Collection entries
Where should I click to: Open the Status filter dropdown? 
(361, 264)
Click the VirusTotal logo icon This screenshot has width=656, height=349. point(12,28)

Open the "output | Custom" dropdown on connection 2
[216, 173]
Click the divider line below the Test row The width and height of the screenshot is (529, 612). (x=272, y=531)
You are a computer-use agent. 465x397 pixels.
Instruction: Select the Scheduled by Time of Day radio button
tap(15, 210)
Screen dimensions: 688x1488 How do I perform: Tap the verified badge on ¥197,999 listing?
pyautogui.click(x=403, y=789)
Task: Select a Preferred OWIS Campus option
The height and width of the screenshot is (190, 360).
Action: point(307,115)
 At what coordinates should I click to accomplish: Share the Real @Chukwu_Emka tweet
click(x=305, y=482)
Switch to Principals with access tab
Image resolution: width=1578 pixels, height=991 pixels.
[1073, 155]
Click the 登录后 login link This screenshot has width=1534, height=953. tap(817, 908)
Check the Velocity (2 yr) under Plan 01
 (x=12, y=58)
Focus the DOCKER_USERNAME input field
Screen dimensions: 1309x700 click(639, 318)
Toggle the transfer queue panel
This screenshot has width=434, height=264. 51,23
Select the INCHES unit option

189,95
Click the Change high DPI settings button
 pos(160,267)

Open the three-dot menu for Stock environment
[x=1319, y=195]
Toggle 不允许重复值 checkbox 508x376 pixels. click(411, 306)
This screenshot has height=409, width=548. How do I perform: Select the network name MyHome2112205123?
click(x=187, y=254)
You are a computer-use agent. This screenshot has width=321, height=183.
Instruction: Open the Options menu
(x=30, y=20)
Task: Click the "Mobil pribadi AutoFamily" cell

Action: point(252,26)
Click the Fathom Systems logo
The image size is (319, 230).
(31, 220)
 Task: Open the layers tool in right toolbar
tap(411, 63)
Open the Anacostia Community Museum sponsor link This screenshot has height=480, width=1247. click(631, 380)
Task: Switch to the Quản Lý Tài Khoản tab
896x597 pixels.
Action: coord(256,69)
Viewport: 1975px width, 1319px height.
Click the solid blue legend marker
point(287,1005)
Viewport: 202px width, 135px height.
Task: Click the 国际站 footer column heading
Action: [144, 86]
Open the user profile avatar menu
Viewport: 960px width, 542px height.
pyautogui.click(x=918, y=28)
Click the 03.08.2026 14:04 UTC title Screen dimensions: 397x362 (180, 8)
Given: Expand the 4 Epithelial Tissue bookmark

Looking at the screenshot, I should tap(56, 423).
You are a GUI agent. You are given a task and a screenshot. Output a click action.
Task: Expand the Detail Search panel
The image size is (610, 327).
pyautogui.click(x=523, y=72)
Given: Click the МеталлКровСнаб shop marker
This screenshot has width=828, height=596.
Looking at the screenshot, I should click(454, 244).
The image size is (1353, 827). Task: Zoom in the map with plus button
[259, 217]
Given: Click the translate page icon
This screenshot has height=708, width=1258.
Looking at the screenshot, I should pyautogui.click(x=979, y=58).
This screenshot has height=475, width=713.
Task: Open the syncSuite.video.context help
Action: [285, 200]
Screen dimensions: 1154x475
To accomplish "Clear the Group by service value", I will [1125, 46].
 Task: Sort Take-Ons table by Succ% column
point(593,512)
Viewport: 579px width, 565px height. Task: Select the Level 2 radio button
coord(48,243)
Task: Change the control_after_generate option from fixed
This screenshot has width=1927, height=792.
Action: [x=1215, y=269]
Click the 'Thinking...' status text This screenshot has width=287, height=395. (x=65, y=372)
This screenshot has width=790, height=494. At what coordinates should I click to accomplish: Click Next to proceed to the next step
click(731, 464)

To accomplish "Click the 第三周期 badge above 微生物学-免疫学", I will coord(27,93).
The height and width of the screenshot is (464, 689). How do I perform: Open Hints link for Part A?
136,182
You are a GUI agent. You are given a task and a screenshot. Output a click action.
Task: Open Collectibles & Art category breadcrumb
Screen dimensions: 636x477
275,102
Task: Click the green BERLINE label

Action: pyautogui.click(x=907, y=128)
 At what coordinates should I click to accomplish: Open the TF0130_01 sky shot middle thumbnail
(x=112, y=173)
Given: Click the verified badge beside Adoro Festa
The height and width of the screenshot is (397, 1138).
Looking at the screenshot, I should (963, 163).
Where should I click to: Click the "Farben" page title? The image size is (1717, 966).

• **What you have to do**
Only the lines above from the one with "Click the 03.08.2026" through the one with "Given: Click the МеталлКровСнаб shop marker" should be duplicated, character for character.

• **Finished task**
Click the 03.08.2026 14:04 UTC title Screen dimensions: 397x362 (180, 8)
Given: Expand the 4 Epithelial Tissue bookmark

Looking at the screenshot, I should tap(56, 423).
You are a GUI agent. You are given a task and a screenshot. Output a click action.
Task: Expand the Detail Search panel
The image size is (610, 327).
pyautogui.click(x=523, y=72)
Given: Click the МеталлКровСнаб shop marker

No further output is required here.